Title 24
ARTICLE 73
Security Breaches and Personal Information
24-73-101. Governmental entity – disposal of personal identifying information – policy – definitions.
(1) Each governmental entity in the state that maintains paper or electronic documents during the course of business that contain personal identifying information shall develop a written policy for the destruction or proper disposal of those paper and electronic documents containing personal identifying information. Unless otherwise required by state or federal law or regulation, the written policy must require that, when such paper or electronic documents are no longer needed, the governmental entity destroy or arrange for the destruction of such paper and electronic documents within its custody or control that contain personal identifying information by shredding, erasing, or otherwise modifying the personal identifying information in the paper or electronic documents to make the personal identifying information unreadable or indecipherable through any means.
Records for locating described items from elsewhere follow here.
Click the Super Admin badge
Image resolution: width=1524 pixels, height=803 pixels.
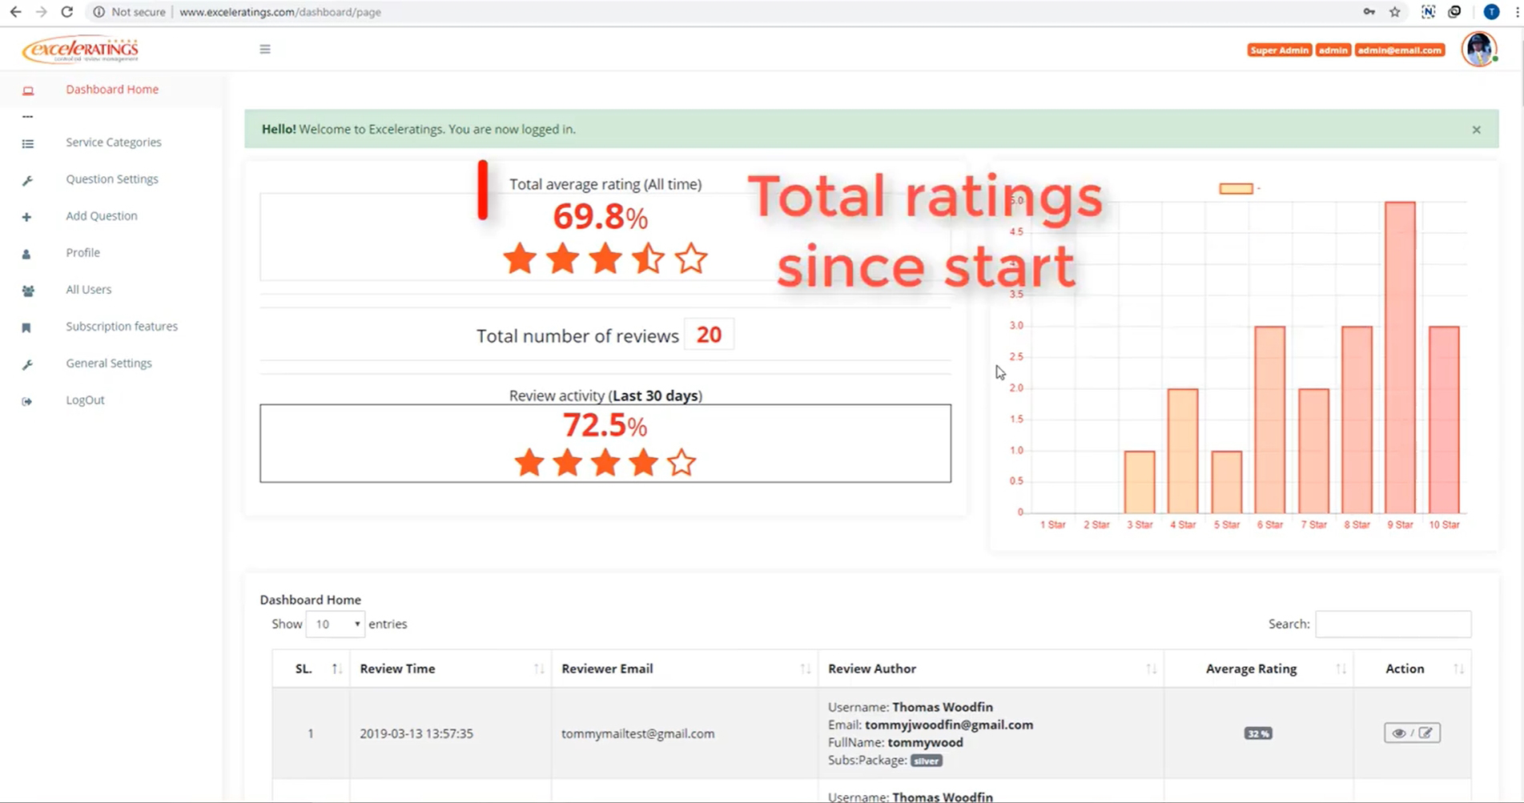[1279, 50]
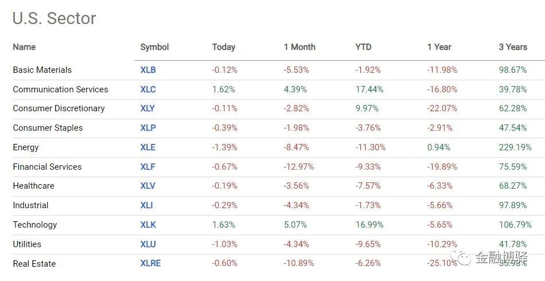Sort by 1 Month performance header

click(299, 47)
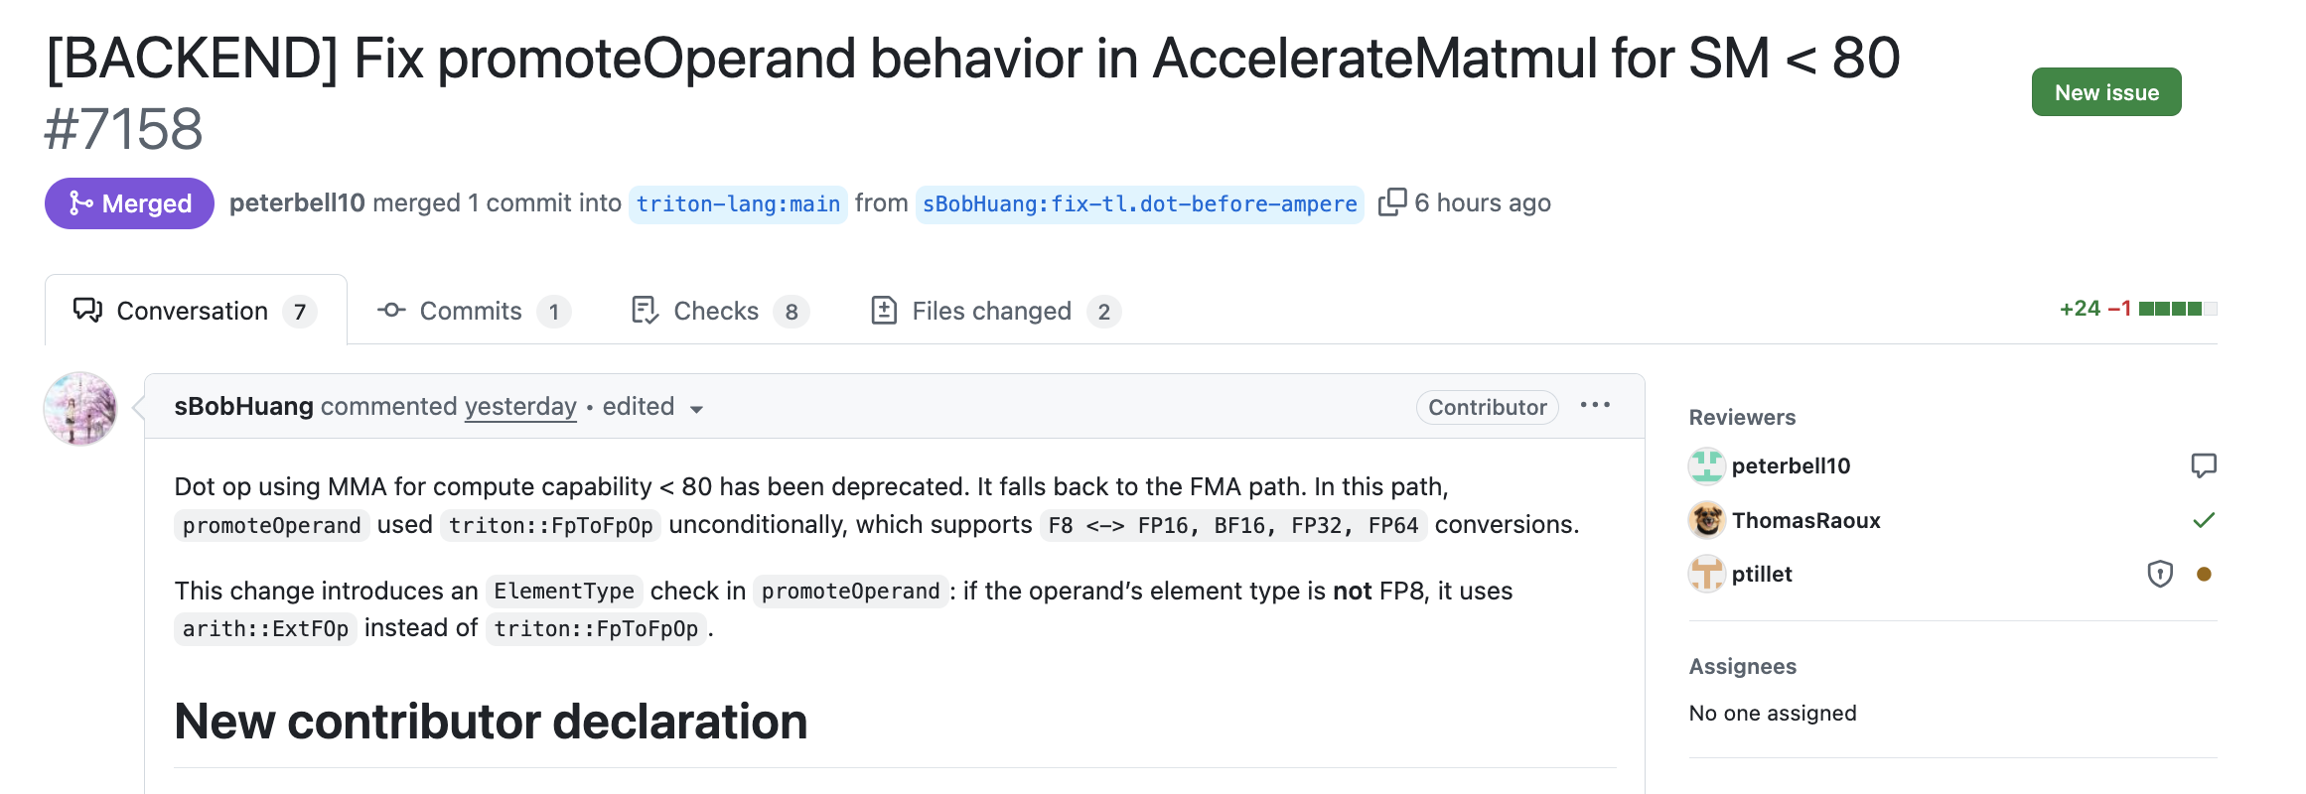Image resolution: width=2306 pixels, height=794 pixels.
Task: Switch to the Conversation tab
Action: [x=195, y=311]
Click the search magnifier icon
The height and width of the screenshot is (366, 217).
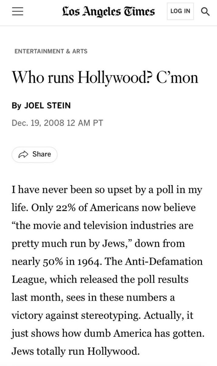(205, 12)
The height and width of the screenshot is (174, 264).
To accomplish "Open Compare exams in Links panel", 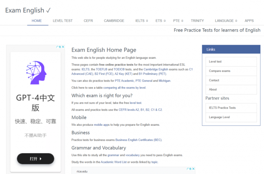I will [x=231, y=71].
(2) A governmental entity that is regulated by state or federal law and that maintains procedures for disposal of personal identifying information pursuant to the laws, rules, regulations, guidances, or guidelines established by its state or federal regulator is in compliance with this section.
(3) Unless a governmental entity specifically contracts with a recycler or disposal firm for destruction of documents that contain personal identifying information, nothing in this section requires a recycler or disposal firm to verify that the documents contained in the products it receives for disposal or recycling have been properly destroyed or disposed of as required by this section.
(4) For the purposes of this section and section 24-73-102, unless the context otherwise requires:
(a) “Governmental entity” means the state and any state agency or institution, including the judicial department, county, city and county, incorporated city or town, school district, special improvement district, authority, and every other kind of district, instrumentality, or political subdivision of the state organized pursuant to law. “Governmental entity” includes entities governed by home rule charters. “Governmental entity” does not include an entity acting as a third-party service provider as defined in section 24-73-102.
(b) “Personal identifying information” means a social security number; a personal identification number; a password; a pass code; an official state or government-issued driver’s license or identification card number; a government passport number; biometric data, as defined in section 24-73-103 (1)(a); an employer, student, or military identification number; or a financial transaction device, as defined in section 18-5-701 (3).
24-73-102. Governmental entity – protection of personal identifying information – definition.
(1) To protect personal identifying information, as defined in section 24-73-101 (4)(b), from unauthorized access, use, modification, disclosure, or destruction, a governmental entity that maintains, owns, or licenses personal identifying information shall implement and maintain reasonable security procedures and practices that are appropriate to the nature of the personal identifying information and the nature and size of the governmental entity.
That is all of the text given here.